Add custom columns to WordPress admin posts list

The WordPress posts admin list shows title, author, categories, tags, comment count, and date by default. Those columns cover the basics but often miss the information your editors actually need at a glance. On a news site you might want to see reading time, on a WooCommerce store you need stock status, and on a real-estate site you want property price visible without opening each post individually. Clicking in and out of dozens of records per day just to check a single field costs real time and breaks the editing flow. WordPress gives you two action and filter hooks to add any column to the admin list without writing a separate plugin. The first hook, manage_post_posts_columns, registers new column headers in the table head row. The second hook, manage_post_posts_custom_column, outputs the cell content for each post row in your new column. Together they let you surface any post meta value, taxonomy term, or computed data right on the list screen. You can also make a column sortable by registering it via manage_edit-post_sortable_columns, though that requires handling the orderby parameter in a separate query filter. The column system supports images, links, colored badges, or any HTML you can safely output with PHP. This is especially useful for custom post types that store structured data in post meta fields. No plugin is needed — these hooks are part of WordPress core and available since very early versions. The example below adds a column that displays a custom meta field called reading_time next to the default columns.

Problem: You want to display a custom meta field value as a column in the WordPress posts admin list.

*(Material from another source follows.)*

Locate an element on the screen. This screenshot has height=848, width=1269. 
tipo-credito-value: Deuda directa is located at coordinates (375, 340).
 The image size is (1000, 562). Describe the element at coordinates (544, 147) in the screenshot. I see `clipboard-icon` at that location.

Solution: Add the following code to your functions.php file:

<?php
// Register the column header
add_filter( 'manage_post_posts_columns', 'ha_add_reading_time_column' );

function ha_add_reading_time_column( $columns ) {
    $columns['reading_time'] = __( 'Reading Time', 'textdomain' );
    return $columns;
}

// Output the column content
add_action( 'manage_post_posts_custom_column', 'ha_reading_time_column_content', 10, 2 );

function ha_reading_time_column_content( $column, $post_id ) {
    if ( 'reading_time' === $column ) {
        $value = get_post_meta( $post_id, 'reading_time', true );
        echo $value ? esc_html( $value ) . ' min' : '&mdash;';
    }
}

NOTE: Replace post in the hook names with your custom post type slug to target a different post type. Always escape output with esc_html() — column content is rendered directly in the browser without automatic escaping. The fallback &mdash; displays an em dash when the meta value is empty, keeping the column visually clean.